At No to Violence’s special Federal Election Forum on Domestic, Family and Sexual Violence, our audience of over 500 people were invited to submit questions for the four panellists to answer.
Audience members were also given the option of voting for their preferred previously-submitted questions to be put to the panel. Following the Forum, the three most popular questions were supplied to the panellists and their teams with a request to respond by Wednesday 30 April.
Senator Larissa Waters, spokesperson on women for the Australian Greens, was the first to respond. Here are her responses:
Question 1:
I am an Aboriginal woman/victim-survivor, currently working in a crisis response space; responding to L17 reports and referrals [the interface between Victorian Police reports and service system].
A major factor contributing to ongoing family violence is the lack of housing. All housing supports are at maximum capacity and are struggling to keep up with demand. Victim-survivors are returning to violent relationships as there is “no other option”. Refuges have wait times and specific criteria.
What is the plan for housing for people experiencing/using family violence that do not meet the “at serious risk requiring immediate protection/intervention” [category as determined by Victorian Police]?
Answer:
Women should not have to choose between violence and homelessness, but that’s the reality when the refuges are full and there is no long-term affordable housing.
Thank you for being one of the frontline response services helping survivors, you and your organisation deserve full funding. The Greens have costed our pledge to fully fund frontline response services, including First Nations led services, with $1 billion each year over the 12-year life of the National Plan to End Violence Against Women and their Children. This means that shelters, legal services, healing and trauma support services would all have the funding they need to help everyone who needs it. Our $15bil plan would also resource men’s behaviour change programs and prevention programs to try to tackle the increasing use of men’s violence.
We also want to see more women and children kept in their homes where it is safe to do so, and the perpetrator be the one that is removed. We’ve committed $250 million annually to expand the existing small program that does that (‘Staying Home Leaving Violence’) right across Australia, and $1 million for each state and territory to raise awareness of the program within Police, Local, and Magistrate Courts.

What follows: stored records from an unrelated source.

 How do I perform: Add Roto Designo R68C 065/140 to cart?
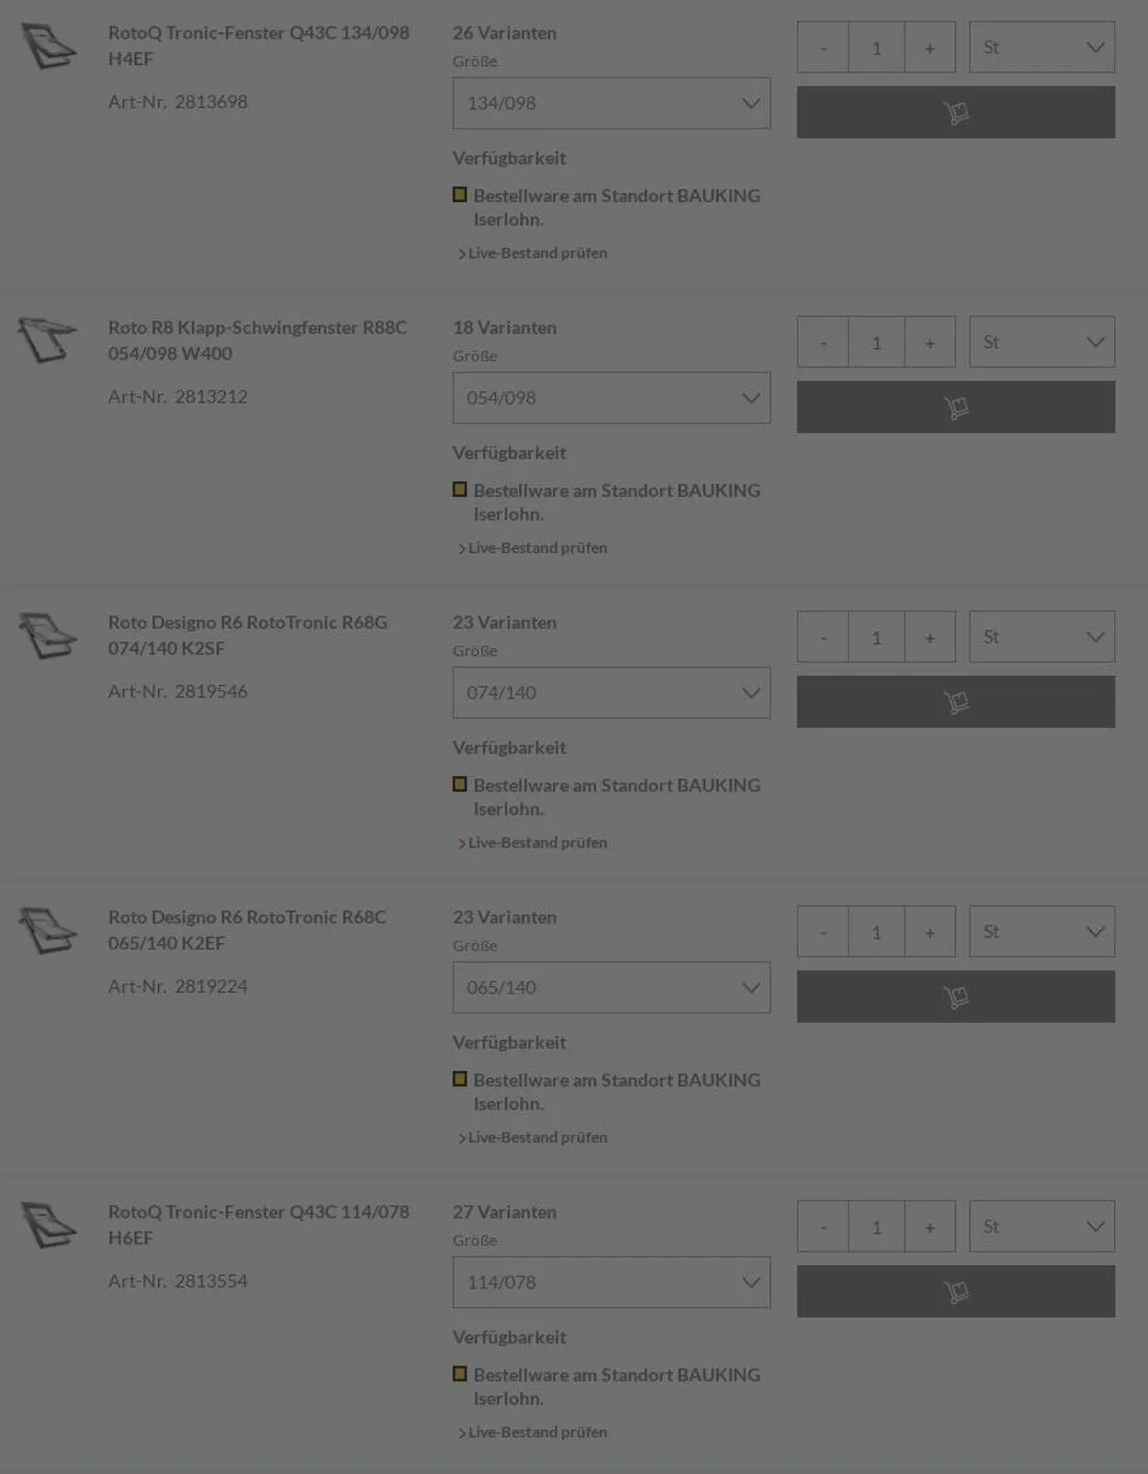(955, 996)
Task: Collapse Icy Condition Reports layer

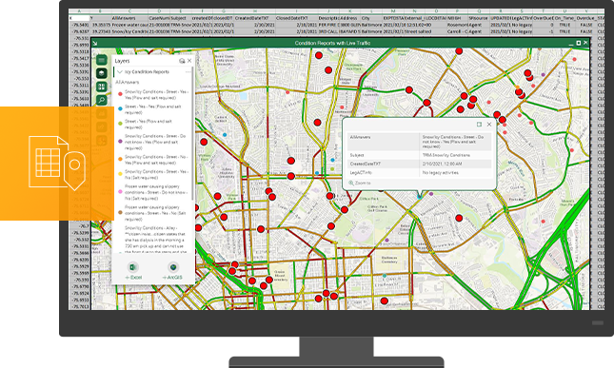Action: point(120,72)
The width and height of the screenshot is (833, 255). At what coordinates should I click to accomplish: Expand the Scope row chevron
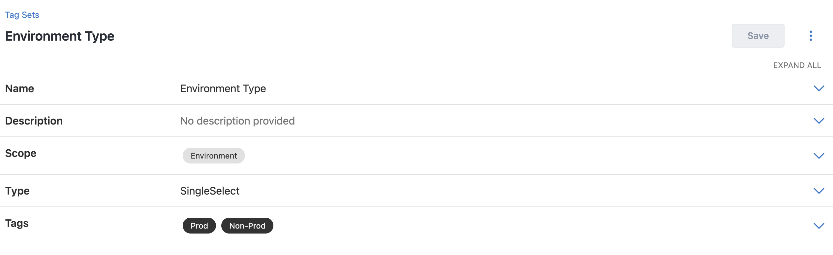(818, 156)
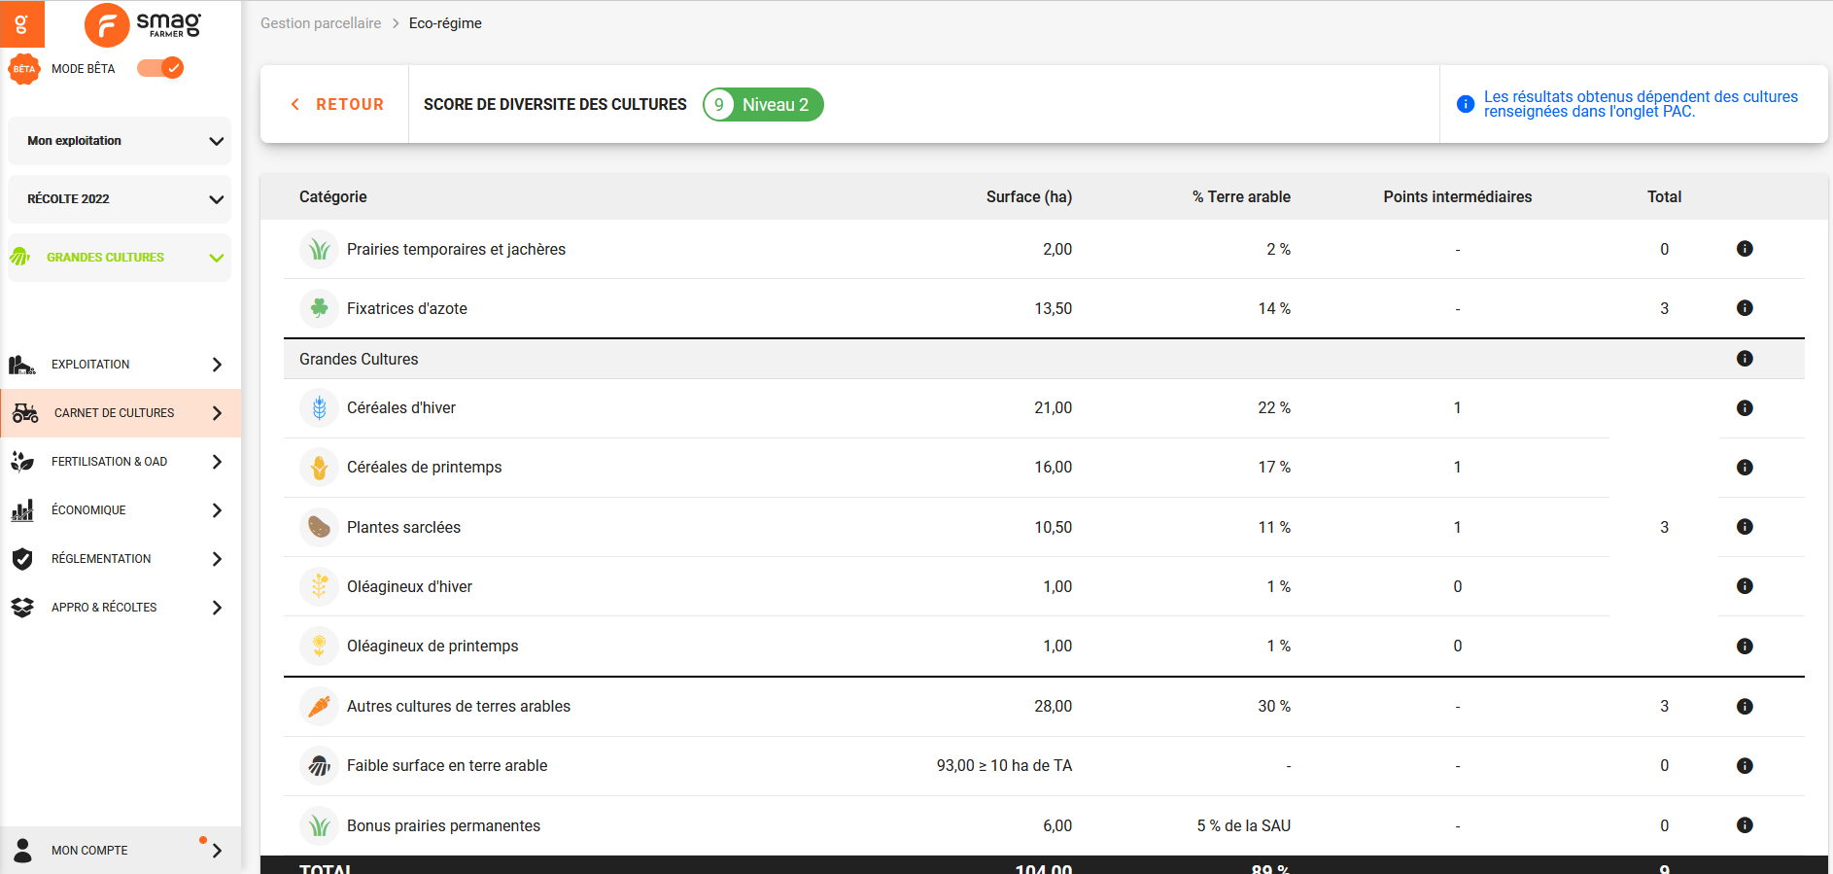
Task: Click the Prairies temporaires grass icon
Action: click(319, 250)
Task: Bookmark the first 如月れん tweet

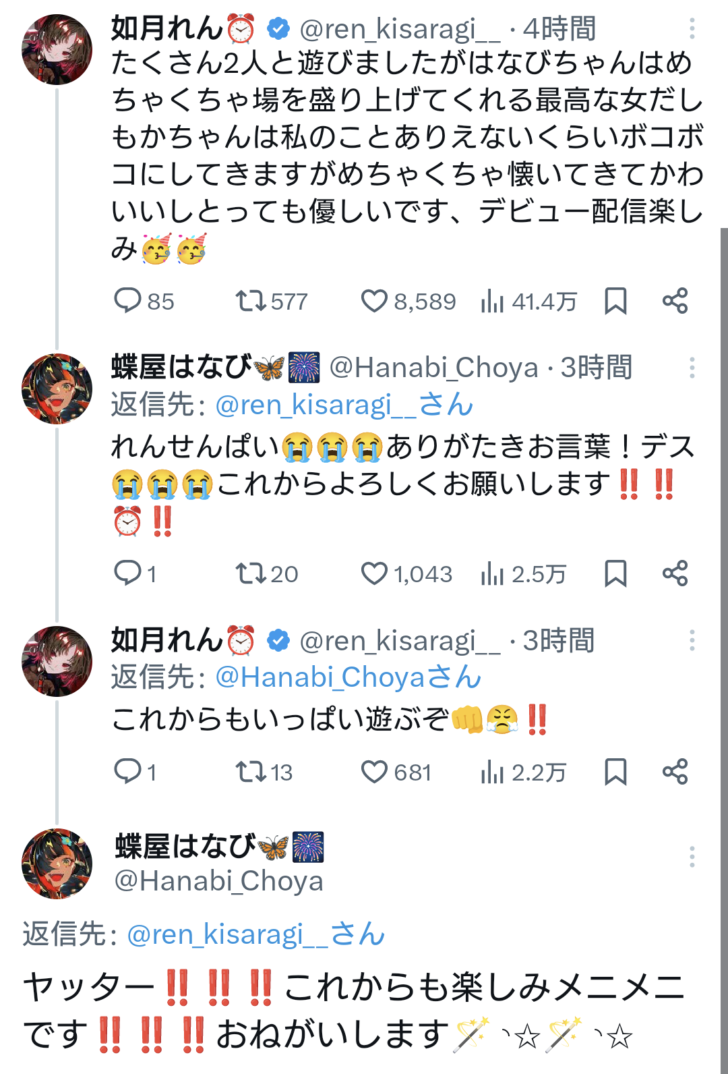Action: (x=615, y=301)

The Greens also have a range of housing policies to address the housing crisis for all, including ending investor tax breaks that have inflated property prices, capping rents, a massive build of public housing just like the government did after WW2, and establishing a public property developer to build homes for people not private profit, at prices people can afford to rent and buy.
Question 2:
There have been no new commitments from any major party this election campaign – it is noticeably absent from all election events and conversations. We have just had a cluster of deaths this week and heading into easter we know rates of violence will not only increase but likely there will be more deaths.
Why is the fear of backlash [to commitments to end violence] more important than the risk to women?
Answer:
It is outrageous that neither major party has highlighted family, domestic or sexual violence during the federal election campaign, despite more than one woman every week in Australia being killed by men’s violence.

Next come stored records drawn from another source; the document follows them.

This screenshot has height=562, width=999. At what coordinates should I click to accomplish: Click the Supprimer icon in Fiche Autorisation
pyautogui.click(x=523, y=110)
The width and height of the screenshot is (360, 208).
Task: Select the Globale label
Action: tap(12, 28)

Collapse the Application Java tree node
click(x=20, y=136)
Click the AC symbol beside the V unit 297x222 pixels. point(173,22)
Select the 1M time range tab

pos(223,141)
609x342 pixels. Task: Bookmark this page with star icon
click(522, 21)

In November last year, the Greens announced our $15 billion costed election policy package to address the national FDSV crisis, hoping the major parties would copy our homework. Unfortunately, that has not happened.
The Greens have committed to fully funding for frontline services with $12 billion over 12 years, doubling the Escaping Violence Payment, and establishing a national real-time toll of women killed by violence, to name a few of our policies.
Labor’s proposed reform this week to stop perpetrators weaponising the tax system is a welcome but small gesture in the face of a devastating crisis. Meanwhile, the Liberal’s idea of supporting women was walking back their own attack on flexible work arrangements, then a belated tiny commitment of 90 million once again focussing on crime and not prevention or support.
The Greens won’t stop working until women and children are safe.
Question 3:
There has been significant focus on men and boys, “to engage them”
What does engagement [of men and boys] really mean to you? In this “engagement” does this include trans-men, gay men, boys with disability, refugee men, young men who live in very remote Australia?
Answer:
Engaging all men and boys is imperative to transforming our culture of gendered violence.
Around 95% of all victims of violence, irrespective of their gender, experience violence from a male perpetrator (ABS 2015 Personal Safety Survey data).
Men and boys are part of the problem and it’s critical they are also part of the solution.
Unfortunately, online misogyny is getting worse. We need to combat this toxicity and teach in all parts of our communities that kindness and respect are traits of healthy masculinity.
The Greens $15 billion costed plan to fully fund frontline family, domestic and sexual violence services include funding for men’s behaviour change programs and consent and respectful relationships education, because prevention and education are critical to changing the culture of gendered violence.